I’ve only started wearing bracelets within the past few months. Historically I’d avoided them because:

a) It was difficult to find arm candy that was big enough to circumnavigate my 7.75″ wrist (not to mention slide over my giant mitts, made only from the finest of Virginia hams)

b) I don’t really like most stretch bracelets and non-stretch ones bothered me while I earned my crust of bread at the newspaper

c) My torso is long so it gives the appearance of having short arms. See stump-arm and drag queen dinosaur reference above

But somehow the stars aligned to make me A few months ago Hot Latin Boy bestowed unto me a custom parure of  a necklace, earrings and bracelet he designed and commissioned just for yours truly.

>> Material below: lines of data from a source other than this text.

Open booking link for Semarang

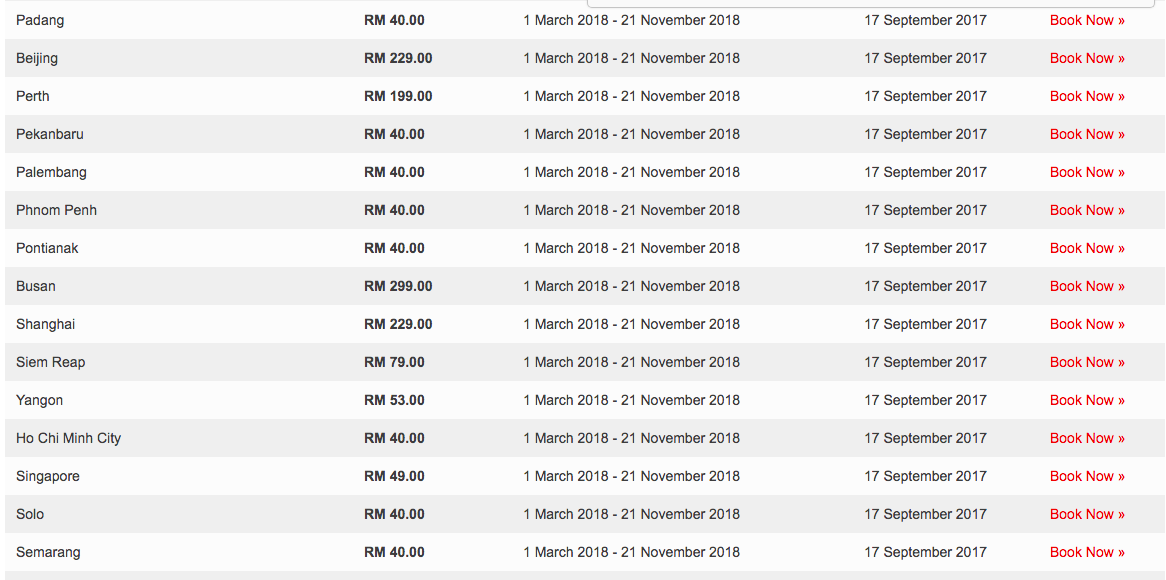pyautogui.click(x=1086, y=552)
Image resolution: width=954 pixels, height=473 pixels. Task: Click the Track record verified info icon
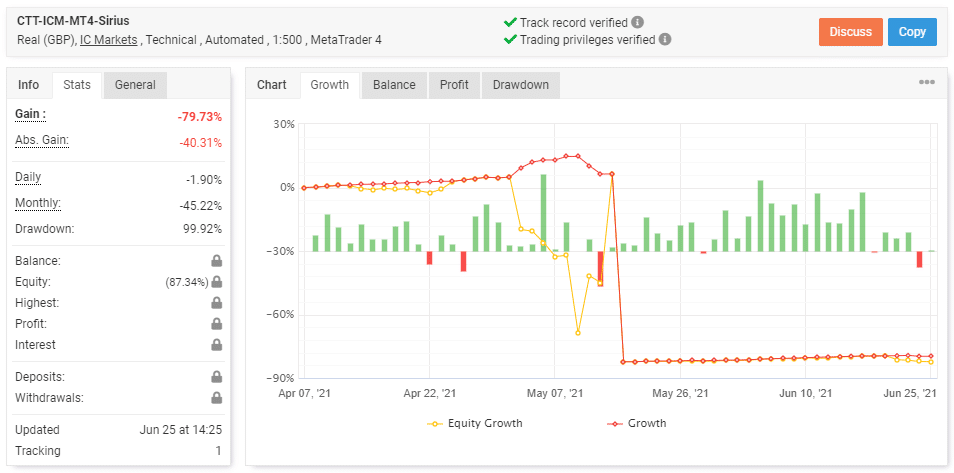[x=638, y=22]
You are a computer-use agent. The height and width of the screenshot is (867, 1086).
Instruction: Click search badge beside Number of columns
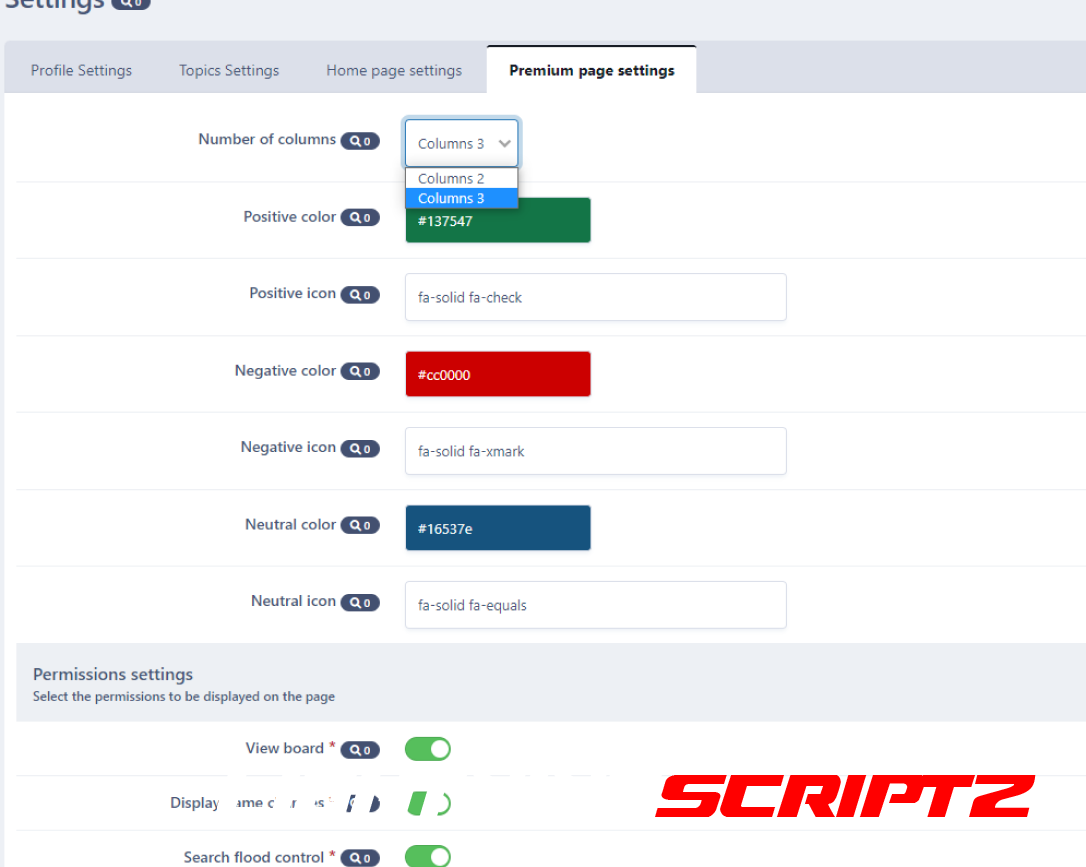point(360,141)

Well I couldn’t NOT wear the bracelet so I slipped it over my wrist and was surprised by how pretty it looked with my white dress and tan (okay, you know what, I can hear you laughing and you all can just quit it right now, I totally had a tan. I was practically bronze, assuming the word bronze means “slightly darker than alabaster”) skin.

A month or so later I came into possession of a ridiculous stack of unadorned silver bangles that fit me perfectly and now I wear them at least once a week.

Six things to keep in mind for wearing bracelets:

Think about movement.

The key to wearing statement bracelets is to make sure they’re not too tight, and have a little movement on the arm.

It’s strange, but one big thick bangle or cuff looks clunkier than that same bangle plus another slightly more delicate piece.

Don’t believe me? Go try it.

Getting a bracelet with dangling ornamentation is a fantastic way to get movement without bulk. I’m a huge fan.

Be careful with cuffs. I’ve got to be honest, I don’t just love big cuffs on big girls.

I love big cuffs in and of themselves, I even have a gorgeous 1970’s Pierre Cardin figural rams head cuff that probably weighs a pound and a half, but it’s very hit and miss as to when and how successfully I can wear it. The downside is, of course, that cuffs are the bracelets more likely to actually FIT a larger wrist.

If you want to do the cuff thing, look for something that tapers, the ones that are uniformly thick can look uniformly clunky. Not a fan.

Charm bracelets, when done right, are fantastic on a big girl.

The key is to keep from being cutesy.

Way back in the misty days of yore, from about the 1930’s to the 1960’s it wasn’t at all unusual for a woman to collect tiny little charms in the shape of shields as souvenirs from the places she’d visited.

They’re usually silver with an enameled crest with the place name and some local flora, fauna or site.

I have a travel bracelet full of little travel shield charms –although admittedly I buy them on eBay or Ruby Lane after I get back– to mark my favorite towns and cities.

I also get antique silver three-dimensional charms of every mode of transportation I’ve used.

Not only is a great piece of jewelry, it’s an heirloom in the making and a conversation piece.

You can point to the little horse and carriage and tell the grandkids about the time you took a surrey ride around Ensenada with a cute Mexican fella (extra bonus points if they’re HIS grandkids too) or the time you went to Wales on a ferry and had to throw yourself on the mercy of a stranger, which is how you spent the night in a place called “The Spider Cottage”.

Bangles: More is (sometimes) more. Up to a point that is, but usually five coordinating bangles are better than one and ten are better than five.

You’re generally safe taking a stack of bracelets 1/3rd of the way up your forearm.

Up to a half is doable with big stacks of chunky bracelets, but anything longer than that is seriously Advanced Fashion, so think it through.

Think about sleeve length. Easy rule of thumb:You want at least as much bare arm as you have bracelet-covered arm. If you are wearing bracelets that climb 5″ up the wrist, your sleeve should end no lower than five inches from the top of your northernmost bracelet.

Think outside the bracelet box. I’ve used bow ties, long necklaces, dog collars with vintage earrings attached, silk scarves, and just bits of ribbon onto which I’ve pinned a large antique brooch or fur clip.